[MATERIAL FOR THIS TASK start]
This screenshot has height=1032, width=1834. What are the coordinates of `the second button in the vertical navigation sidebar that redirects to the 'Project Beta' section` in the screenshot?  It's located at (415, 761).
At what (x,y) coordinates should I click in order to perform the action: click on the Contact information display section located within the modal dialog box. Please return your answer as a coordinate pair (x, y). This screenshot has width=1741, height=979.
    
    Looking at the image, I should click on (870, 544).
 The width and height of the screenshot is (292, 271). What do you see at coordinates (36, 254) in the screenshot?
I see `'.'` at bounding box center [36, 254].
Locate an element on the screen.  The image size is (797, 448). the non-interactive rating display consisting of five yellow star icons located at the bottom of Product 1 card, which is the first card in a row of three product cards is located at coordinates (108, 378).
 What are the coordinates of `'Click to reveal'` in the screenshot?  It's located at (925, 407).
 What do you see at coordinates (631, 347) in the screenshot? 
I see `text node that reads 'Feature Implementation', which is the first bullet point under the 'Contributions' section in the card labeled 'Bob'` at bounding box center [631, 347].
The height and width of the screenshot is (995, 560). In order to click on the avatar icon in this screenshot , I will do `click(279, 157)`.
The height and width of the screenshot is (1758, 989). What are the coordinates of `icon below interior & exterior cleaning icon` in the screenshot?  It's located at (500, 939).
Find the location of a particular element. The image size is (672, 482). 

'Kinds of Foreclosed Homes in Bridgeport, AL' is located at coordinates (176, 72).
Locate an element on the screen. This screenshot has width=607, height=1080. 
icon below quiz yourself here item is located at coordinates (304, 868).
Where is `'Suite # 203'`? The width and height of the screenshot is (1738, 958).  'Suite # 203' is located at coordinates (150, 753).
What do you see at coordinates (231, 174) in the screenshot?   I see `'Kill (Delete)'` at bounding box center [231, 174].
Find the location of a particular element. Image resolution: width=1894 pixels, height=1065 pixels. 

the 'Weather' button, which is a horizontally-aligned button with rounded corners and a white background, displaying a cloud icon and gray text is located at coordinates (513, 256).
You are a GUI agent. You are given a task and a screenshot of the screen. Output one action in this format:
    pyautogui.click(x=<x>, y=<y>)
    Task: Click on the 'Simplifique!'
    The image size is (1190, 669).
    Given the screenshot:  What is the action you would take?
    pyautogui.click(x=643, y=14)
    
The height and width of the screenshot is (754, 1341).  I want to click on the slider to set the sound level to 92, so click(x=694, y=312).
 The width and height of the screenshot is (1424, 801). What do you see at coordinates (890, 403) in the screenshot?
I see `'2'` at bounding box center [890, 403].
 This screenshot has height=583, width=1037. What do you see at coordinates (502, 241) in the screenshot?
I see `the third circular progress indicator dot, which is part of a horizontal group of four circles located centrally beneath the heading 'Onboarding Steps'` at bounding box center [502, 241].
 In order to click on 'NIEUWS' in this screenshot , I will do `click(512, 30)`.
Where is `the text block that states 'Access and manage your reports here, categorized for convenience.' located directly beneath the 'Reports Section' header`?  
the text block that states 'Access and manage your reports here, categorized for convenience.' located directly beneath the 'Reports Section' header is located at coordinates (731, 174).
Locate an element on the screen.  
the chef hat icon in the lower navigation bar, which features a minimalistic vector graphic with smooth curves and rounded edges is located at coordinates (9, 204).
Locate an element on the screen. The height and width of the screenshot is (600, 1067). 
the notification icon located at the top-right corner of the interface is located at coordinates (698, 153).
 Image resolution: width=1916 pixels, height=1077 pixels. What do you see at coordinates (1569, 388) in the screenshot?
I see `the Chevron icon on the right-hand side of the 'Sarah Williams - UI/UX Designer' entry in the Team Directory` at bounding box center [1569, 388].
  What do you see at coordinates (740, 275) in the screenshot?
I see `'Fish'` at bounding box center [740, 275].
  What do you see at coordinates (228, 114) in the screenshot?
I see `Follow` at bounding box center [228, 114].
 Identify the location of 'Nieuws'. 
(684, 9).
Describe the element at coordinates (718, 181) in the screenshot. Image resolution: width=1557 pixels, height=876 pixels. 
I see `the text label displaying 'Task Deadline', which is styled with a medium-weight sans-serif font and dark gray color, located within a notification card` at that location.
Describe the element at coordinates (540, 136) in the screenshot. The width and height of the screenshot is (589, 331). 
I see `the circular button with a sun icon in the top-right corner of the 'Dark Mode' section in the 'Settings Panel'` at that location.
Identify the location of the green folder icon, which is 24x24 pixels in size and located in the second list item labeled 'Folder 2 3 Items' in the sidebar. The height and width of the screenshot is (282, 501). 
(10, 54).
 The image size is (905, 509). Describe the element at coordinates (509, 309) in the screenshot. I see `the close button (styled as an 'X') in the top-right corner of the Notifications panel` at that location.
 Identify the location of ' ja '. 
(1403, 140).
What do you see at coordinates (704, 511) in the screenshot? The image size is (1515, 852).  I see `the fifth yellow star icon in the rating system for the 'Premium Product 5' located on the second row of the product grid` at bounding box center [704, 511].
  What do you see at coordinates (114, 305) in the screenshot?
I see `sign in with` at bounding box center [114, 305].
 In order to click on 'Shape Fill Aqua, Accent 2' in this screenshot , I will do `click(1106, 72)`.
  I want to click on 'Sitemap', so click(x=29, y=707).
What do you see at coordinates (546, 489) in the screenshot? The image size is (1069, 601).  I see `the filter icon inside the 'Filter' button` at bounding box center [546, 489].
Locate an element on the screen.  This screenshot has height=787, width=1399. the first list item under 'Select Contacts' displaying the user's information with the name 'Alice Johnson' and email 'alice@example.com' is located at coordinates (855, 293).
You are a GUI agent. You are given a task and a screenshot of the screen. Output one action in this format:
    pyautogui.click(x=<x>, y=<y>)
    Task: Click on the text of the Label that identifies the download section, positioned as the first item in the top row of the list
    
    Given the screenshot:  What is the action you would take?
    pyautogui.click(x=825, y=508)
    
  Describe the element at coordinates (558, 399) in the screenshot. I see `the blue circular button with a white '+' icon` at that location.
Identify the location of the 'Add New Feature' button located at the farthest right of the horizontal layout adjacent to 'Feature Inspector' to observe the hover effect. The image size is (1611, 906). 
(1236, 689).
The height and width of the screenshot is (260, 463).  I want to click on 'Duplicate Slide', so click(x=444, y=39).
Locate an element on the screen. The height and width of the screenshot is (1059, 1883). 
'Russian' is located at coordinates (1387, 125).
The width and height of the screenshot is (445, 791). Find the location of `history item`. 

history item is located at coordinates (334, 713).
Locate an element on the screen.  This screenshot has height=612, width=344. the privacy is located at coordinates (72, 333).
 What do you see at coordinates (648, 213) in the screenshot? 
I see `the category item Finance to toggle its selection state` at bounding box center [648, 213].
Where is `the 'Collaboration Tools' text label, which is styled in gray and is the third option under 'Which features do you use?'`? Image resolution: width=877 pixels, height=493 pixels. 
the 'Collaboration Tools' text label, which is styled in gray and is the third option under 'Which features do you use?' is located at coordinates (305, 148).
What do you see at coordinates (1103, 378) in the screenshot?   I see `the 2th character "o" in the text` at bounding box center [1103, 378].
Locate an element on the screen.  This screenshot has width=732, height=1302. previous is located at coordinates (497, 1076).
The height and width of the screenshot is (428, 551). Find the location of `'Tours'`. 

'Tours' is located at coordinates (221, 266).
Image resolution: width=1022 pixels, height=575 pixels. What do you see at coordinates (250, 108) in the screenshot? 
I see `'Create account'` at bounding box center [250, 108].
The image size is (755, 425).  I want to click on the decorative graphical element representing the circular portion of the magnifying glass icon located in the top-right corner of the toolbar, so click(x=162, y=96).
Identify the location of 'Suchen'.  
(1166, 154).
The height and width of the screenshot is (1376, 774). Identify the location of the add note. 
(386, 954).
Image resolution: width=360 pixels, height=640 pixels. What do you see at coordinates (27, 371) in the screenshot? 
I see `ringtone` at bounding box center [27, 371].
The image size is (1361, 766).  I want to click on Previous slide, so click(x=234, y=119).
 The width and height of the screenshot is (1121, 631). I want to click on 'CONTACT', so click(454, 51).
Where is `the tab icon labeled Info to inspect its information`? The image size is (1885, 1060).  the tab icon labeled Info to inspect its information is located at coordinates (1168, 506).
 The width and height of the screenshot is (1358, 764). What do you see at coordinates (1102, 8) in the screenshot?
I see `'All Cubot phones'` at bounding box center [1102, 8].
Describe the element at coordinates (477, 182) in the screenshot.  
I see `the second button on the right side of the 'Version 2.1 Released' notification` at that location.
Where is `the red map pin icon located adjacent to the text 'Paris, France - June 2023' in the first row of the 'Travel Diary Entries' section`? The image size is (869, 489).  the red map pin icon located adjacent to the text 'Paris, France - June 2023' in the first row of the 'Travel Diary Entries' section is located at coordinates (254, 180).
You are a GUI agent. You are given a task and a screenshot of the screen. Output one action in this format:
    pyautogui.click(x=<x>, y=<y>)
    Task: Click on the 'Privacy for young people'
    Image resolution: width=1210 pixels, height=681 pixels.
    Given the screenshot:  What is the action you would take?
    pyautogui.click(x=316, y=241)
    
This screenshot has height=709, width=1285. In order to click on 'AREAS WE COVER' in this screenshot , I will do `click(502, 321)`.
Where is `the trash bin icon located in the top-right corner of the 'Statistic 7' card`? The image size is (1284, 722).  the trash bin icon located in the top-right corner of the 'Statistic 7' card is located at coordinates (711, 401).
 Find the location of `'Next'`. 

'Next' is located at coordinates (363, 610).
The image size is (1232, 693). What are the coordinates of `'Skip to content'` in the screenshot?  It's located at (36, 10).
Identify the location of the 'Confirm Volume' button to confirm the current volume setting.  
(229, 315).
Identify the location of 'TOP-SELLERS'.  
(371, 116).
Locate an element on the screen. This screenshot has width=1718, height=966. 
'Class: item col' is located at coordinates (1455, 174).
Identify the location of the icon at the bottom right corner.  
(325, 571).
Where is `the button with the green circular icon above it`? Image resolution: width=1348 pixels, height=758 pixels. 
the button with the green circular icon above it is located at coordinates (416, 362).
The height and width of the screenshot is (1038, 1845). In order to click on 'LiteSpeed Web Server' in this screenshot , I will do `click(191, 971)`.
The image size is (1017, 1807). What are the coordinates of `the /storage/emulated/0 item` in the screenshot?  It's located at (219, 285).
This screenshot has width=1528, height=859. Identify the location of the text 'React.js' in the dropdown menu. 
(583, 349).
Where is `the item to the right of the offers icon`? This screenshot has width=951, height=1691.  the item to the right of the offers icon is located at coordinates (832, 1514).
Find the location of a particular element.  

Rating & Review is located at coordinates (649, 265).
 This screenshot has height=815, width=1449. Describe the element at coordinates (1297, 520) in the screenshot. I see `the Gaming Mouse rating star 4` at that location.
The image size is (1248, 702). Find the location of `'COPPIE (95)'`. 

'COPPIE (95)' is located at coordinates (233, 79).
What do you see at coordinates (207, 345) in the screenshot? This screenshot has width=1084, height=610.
[MATERIAL FOR THIS TASK end]
**PROBLEM TO SOLVE**
Please reproduce, character for character, everything from the beginning of the data down to and including the line that contains "coordinates (108, 378).".

**OUTPUT BELOW**
This screenshot has height=1032, width=1834. What are the coordinates of `the second button in the vertical navigation sidebar that redirects to the 'Project Beta' section` in the screenshot?  It's located at (415, 761).
At what (x,y) coordinates should I click in order to perform the action: click on the Contact information display section located within the modal dialog box. Please return your answer as a coordinate pair (x, y). This screenshot has width=1741, height=979.
    
    Looking at the image, I should click on (870, 544).
 The width and height of the screenshot is (292, 271). What do you see at coordinates (36, 254) in the screenshot?
I see `'.'` at bounding box center [36, 254].
Locate an element on the screen.  The image size is (797, 448). the non-interactive rating display consisting of five yellow star icons located at the bottom of Product 1 card, which is the first card in a row of three product cards is located at coordinates (108, 378).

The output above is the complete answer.